At 2:55 AM ET (0655 GMT), the U.S. Dollar Index, which tracks the greenback against a basket of six other currencies, stood at 100.248, essentially flat from late Monday, after earlier climbing to 100.513, a two-week high. EUR/USD rose 0.1% to 1.0817, after falling below $1.0800 for the first time in almost a week. GBP/USD edged 0.1% lower to 1.2323, and USD/JPY dropped 0.1% to 107.55.

As countries around the world gradually ease restrictions in an effort to restart their economies, investors are becoming anxious about a second wave of infections.

The central Chinese city of Wuhan, where the pandemic originated, reported five new cases on Monday, its first new cases since its lockdown was lifted, while South Korea, the Asian poster child on how to deal with the virus, has had to combat a new spike in cases.

In Europe, Germany’s Robert Koch Institute reported that the “reproduction rate” – the number of people each person infected with the coronavirus goes on to infect – had risen to 1.1. Any rate above 1 means the virus is spreading exponentially.

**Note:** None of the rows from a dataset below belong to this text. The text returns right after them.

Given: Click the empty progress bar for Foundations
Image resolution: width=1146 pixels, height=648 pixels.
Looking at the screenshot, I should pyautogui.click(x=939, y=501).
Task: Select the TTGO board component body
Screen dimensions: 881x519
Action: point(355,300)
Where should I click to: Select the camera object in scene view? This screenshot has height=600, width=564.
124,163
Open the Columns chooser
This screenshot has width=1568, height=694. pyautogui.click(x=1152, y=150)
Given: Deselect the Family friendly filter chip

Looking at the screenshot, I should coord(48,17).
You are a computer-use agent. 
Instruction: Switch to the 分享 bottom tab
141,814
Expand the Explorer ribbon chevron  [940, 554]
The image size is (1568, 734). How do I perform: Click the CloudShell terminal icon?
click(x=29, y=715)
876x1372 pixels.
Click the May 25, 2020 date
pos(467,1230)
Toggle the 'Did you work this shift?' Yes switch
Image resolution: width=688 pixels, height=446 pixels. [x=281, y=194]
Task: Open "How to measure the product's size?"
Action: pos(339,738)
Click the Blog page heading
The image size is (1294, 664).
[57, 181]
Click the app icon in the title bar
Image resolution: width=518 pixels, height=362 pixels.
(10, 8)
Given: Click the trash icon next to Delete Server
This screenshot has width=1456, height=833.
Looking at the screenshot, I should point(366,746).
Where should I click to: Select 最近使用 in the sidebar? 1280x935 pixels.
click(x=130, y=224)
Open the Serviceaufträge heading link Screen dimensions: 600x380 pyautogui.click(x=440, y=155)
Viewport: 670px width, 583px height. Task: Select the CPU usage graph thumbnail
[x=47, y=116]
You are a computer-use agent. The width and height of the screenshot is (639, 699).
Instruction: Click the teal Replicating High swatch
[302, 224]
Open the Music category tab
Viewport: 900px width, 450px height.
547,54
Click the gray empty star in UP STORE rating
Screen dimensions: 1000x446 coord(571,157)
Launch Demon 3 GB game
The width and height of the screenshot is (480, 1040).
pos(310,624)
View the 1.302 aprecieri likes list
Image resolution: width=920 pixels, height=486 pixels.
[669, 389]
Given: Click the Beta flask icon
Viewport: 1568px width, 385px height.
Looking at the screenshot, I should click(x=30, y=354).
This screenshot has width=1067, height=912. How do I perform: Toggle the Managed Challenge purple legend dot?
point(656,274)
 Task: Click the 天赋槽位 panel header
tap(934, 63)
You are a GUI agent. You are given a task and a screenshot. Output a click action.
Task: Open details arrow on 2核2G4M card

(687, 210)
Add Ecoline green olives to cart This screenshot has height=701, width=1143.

The greenback was also buoyed by a steepening U.S. yield curve, as Federal Reserve officials talked down the prospect of negative rates – St. Louis Fed President James Bullard said Monday that negative rates stateside would be “problematic.” His counterparts from Atlanta and Chicago, Raphael Bostic and Charles Evans, were similarly dismissive.

Two more more Fed speakers are scheduled to talk late Tuesday – Philadelphia’s Patrick Harker and Cleveland’s Loretta Mester – and they are likely to weigh in on the issue..

One of the biggest losing currencies Tuesday was the Australian dollar, giving up its recent gains after China suspended meat imports from four Australian abattoirs, fueling concerns that escalating tensions between the two nations are damaging Australia’s most important trading relationship.

At 2:55 AM ET, AUD/USD traded 0.3% lower at 0.6470.

“We are hard pressed to see a strong case to buy the reflationary currencies just yet; on a short-term view,” said analysts at Danske Bank, in a research note.